All lines in the data below carrying the string "input" are to be located and copied.

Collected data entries
Segment Open

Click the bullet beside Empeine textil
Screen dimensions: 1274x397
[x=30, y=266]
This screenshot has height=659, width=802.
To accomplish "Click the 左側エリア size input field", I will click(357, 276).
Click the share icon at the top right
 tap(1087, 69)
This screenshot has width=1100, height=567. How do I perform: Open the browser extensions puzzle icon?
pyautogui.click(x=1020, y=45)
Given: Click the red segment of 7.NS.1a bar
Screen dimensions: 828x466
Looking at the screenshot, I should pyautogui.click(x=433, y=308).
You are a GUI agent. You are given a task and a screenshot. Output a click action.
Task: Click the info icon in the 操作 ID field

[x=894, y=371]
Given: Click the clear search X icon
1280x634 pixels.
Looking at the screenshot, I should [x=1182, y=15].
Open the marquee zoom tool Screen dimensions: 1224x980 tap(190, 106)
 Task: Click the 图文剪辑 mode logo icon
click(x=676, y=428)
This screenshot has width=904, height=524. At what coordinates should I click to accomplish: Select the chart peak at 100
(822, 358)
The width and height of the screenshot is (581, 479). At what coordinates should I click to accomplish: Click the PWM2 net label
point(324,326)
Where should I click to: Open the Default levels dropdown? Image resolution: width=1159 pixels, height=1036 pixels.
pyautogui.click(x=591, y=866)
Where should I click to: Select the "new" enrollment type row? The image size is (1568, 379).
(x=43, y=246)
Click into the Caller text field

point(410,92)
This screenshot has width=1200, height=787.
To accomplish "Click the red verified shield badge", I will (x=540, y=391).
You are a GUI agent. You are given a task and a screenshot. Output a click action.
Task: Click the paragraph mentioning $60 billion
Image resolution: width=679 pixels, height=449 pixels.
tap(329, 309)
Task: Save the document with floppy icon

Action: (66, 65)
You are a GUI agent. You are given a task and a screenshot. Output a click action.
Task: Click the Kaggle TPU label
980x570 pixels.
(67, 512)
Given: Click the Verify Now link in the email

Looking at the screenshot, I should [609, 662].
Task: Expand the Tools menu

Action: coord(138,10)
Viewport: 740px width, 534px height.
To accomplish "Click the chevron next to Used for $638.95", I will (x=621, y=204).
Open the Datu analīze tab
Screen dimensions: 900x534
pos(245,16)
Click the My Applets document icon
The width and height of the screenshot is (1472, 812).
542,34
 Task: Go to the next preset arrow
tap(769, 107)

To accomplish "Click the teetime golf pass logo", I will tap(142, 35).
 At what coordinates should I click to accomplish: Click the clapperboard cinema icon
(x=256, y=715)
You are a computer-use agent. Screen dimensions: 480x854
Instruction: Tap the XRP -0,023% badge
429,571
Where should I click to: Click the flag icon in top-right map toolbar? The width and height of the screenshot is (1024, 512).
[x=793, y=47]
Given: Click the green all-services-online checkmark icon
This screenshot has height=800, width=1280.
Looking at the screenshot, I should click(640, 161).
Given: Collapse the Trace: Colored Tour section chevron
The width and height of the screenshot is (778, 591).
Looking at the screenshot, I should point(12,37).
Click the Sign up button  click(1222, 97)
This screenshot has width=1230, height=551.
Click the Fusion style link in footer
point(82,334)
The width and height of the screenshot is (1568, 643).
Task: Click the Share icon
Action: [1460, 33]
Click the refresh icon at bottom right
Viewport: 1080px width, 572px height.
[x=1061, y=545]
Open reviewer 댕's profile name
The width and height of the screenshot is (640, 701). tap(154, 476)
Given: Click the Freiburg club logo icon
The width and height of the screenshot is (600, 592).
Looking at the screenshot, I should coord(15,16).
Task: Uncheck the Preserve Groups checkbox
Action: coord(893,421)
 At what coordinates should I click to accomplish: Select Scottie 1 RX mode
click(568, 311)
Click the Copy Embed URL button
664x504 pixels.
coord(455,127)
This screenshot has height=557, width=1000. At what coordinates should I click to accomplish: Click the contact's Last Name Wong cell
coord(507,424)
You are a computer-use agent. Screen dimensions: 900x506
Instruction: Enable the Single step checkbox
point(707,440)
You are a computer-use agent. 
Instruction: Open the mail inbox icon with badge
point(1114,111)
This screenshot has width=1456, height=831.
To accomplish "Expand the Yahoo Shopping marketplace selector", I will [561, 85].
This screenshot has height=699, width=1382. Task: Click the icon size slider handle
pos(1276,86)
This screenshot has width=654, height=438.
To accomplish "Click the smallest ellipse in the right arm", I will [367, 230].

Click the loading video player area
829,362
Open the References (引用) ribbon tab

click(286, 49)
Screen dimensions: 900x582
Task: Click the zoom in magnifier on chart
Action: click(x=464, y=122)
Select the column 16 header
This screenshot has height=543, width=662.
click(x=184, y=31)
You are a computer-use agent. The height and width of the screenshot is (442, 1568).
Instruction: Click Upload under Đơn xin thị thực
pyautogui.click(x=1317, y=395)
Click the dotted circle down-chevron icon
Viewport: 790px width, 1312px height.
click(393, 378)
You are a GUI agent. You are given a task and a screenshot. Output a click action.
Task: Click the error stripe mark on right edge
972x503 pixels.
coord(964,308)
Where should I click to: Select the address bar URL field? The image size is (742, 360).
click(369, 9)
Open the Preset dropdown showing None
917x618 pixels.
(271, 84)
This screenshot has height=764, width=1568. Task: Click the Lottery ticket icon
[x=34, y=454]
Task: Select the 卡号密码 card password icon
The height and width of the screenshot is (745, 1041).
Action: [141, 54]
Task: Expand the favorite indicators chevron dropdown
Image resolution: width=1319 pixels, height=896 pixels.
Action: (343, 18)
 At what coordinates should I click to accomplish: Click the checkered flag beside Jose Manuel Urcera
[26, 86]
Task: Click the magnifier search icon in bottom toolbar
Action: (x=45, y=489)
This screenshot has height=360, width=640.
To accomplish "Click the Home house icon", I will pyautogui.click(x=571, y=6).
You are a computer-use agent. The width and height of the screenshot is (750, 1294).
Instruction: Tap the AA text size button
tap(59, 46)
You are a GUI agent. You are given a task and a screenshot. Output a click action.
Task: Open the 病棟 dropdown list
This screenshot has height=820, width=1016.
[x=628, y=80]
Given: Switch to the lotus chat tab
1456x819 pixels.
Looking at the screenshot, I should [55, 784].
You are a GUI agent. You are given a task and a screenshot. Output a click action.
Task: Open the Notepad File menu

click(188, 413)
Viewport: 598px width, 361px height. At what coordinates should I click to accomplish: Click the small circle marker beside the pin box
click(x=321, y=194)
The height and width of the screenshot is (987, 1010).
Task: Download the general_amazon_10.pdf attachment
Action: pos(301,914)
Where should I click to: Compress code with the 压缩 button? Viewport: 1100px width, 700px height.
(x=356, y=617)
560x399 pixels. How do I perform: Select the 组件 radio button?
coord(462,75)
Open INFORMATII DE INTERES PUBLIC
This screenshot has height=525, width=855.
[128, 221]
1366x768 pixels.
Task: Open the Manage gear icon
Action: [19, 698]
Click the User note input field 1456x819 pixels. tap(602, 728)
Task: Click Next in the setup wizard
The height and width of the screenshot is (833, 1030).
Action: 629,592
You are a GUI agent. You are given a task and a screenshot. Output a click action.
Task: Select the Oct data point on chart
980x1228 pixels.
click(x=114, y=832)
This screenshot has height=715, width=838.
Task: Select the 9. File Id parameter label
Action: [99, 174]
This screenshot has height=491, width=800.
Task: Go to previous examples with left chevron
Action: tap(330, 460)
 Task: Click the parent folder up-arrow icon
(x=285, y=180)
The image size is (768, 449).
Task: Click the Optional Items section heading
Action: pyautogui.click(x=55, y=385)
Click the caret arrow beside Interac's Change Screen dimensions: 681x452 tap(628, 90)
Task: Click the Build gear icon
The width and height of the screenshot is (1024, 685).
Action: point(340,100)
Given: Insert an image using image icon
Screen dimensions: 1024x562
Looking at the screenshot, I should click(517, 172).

Segment Closed

- [RESULT OF THIS EXERCISE]
To accomplish "Click the 左側エリア size input field", I will click(357, 276).
Click the User note input field 1456x819 pixels. tap(602, 728)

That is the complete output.